Ma, C, Martinez-Rodriguez, V, Hoffmann, PR
International journal of molecular sciences. 2021;(20)
Abstract
The selenoprotein family includes 25 members, many of which are antioxidant or redox regulating enzymes. A unique member of this family is Selenoprotein I (SELENOI), which does not catalyze redox reactions, but instead is an ethanolamine phosphotransferase (Ept). In fact, the characteristic selenocysteine residue that defines selenoproteins lies far outside of the catalytic domain of SELENOI. Furthermore, data using recombinant SELENOI lacking the selenocysteine residue have suggested that the selenocysteine amino acid is not directly involved in the Ept reaction. SELENOI is involved in two different pathways for the synthesis of phosphatidylethanolamine (PE) and plasmenyl PE, which are constituents of cellular membranes.
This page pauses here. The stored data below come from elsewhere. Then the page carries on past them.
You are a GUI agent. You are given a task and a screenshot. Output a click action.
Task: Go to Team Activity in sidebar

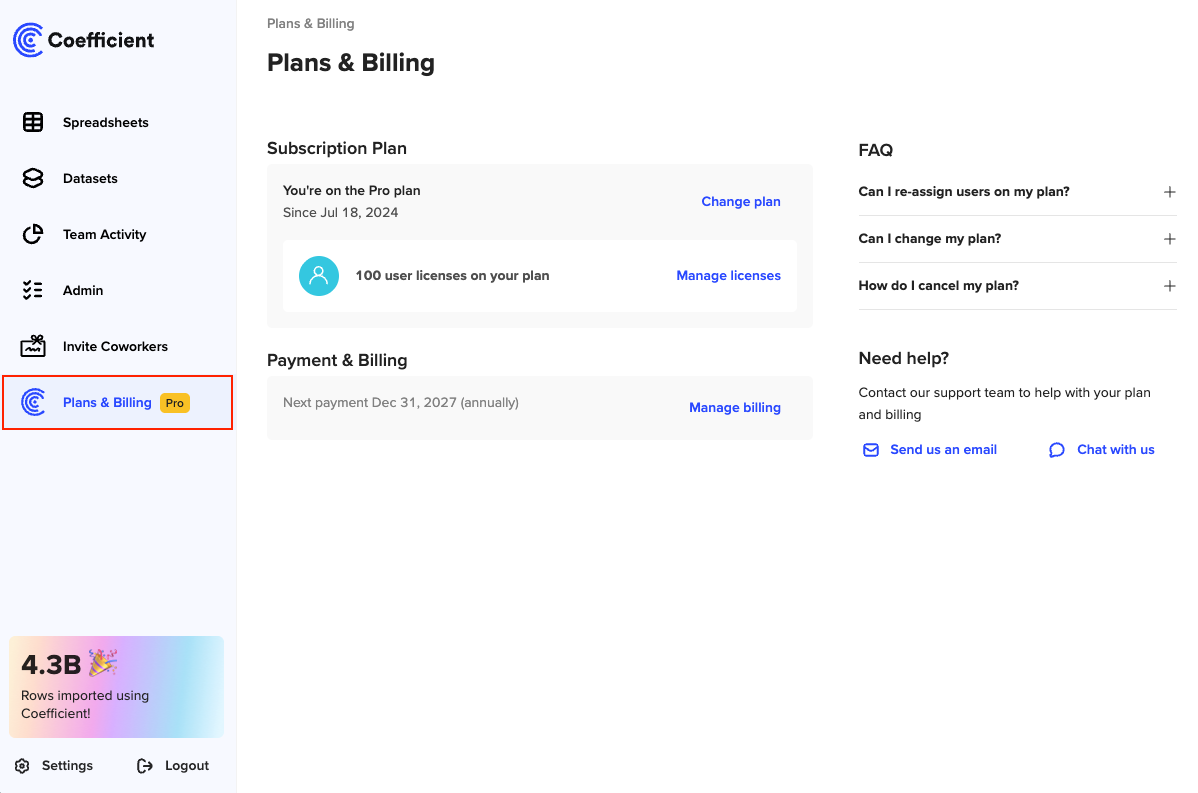(x=104, y=234)
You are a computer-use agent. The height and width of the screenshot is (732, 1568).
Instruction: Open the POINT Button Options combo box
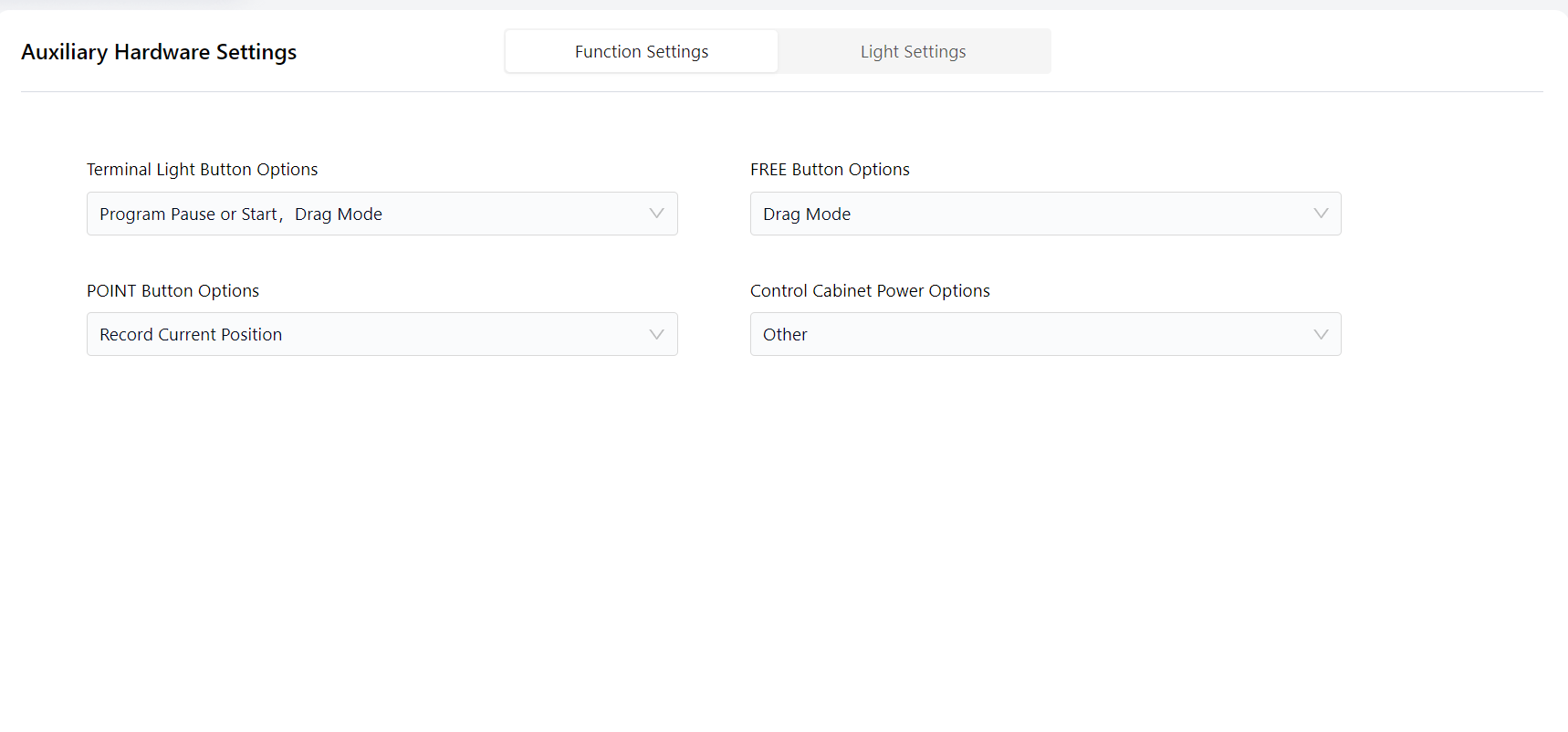point(382,334)
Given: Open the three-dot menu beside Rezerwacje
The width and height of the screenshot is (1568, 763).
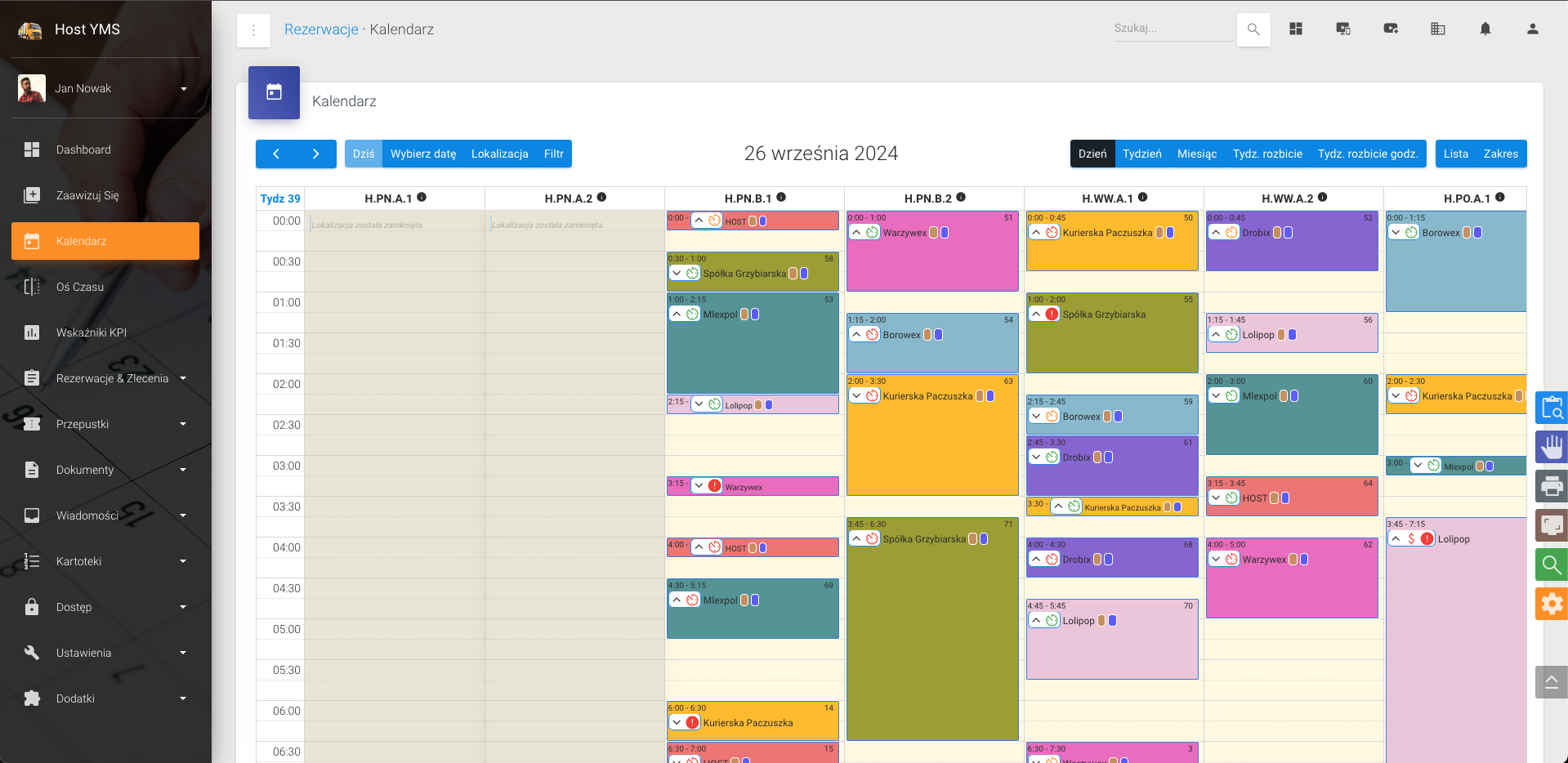Looking at the screenshot, I should [x=253, y=30].

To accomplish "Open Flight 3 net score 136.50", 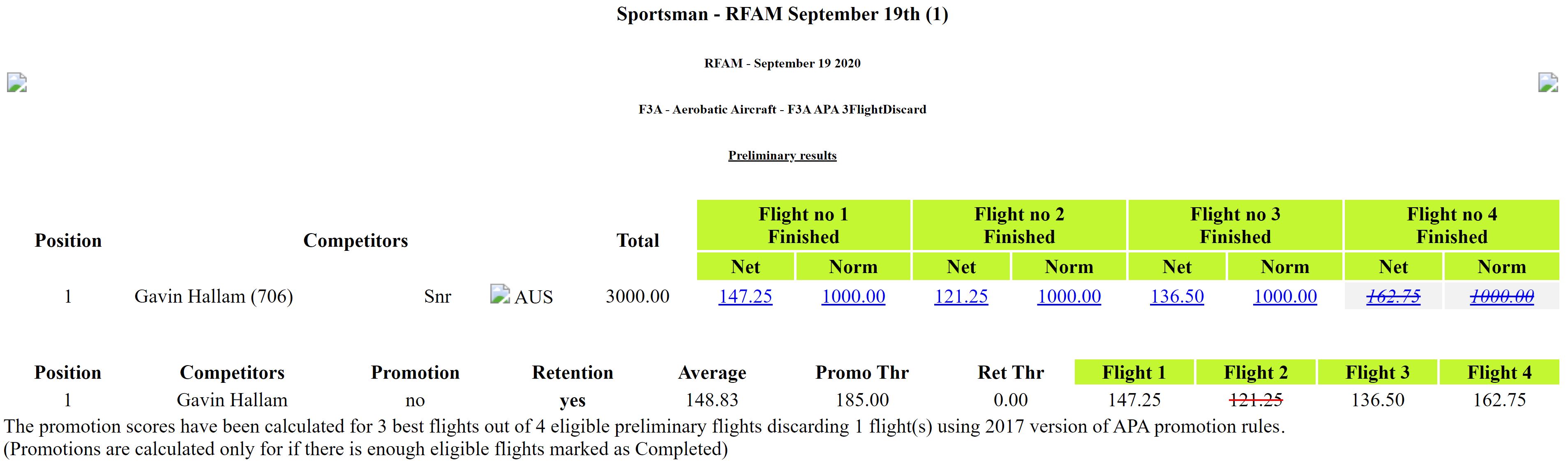I will pyautogui.click(x=1177, y=296).
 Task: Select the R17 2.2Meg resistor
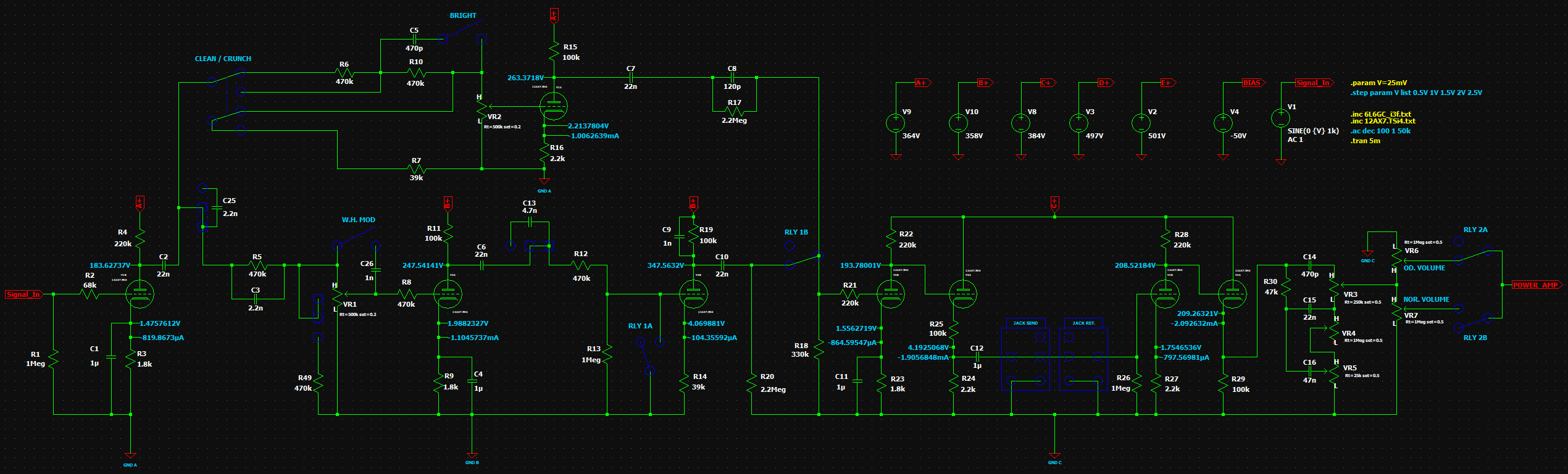point(734,112)
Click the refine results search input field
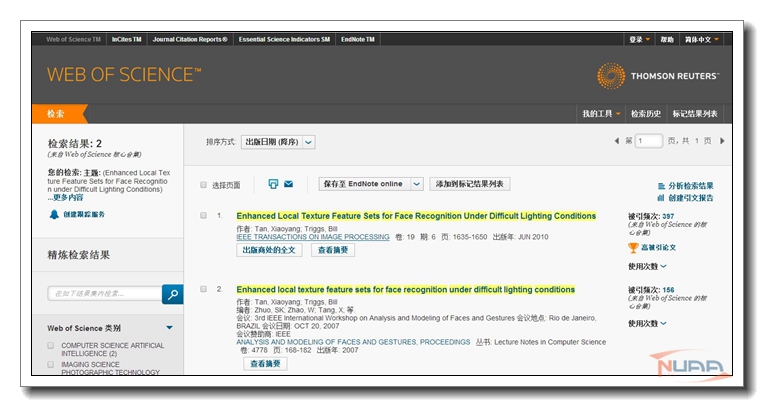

Ethanolamine phospholipid synthesis has emerged as an important process for metabolic reprogramming that occurs in pluripotent stem cells and proliferating tumor cells, and this review discusses roles for upregulation of SELENOI during T cell activation, proliferation, and differentiation. SELENOI deficiency lowers but does not completely diminish de novo synthesis of PE and plasmenyl PE during T cell activation. Interestingly, metabolic reprogramming in activated SELENOI deficient T cells is impaired and this reduces proliferative capacity while favoring tolerogenic to pathogenic phenotypes that arise from differentiation. The implications of these findings are discussed related to vaccine responses, autoimmunity, and cell-based therapeutic approaches.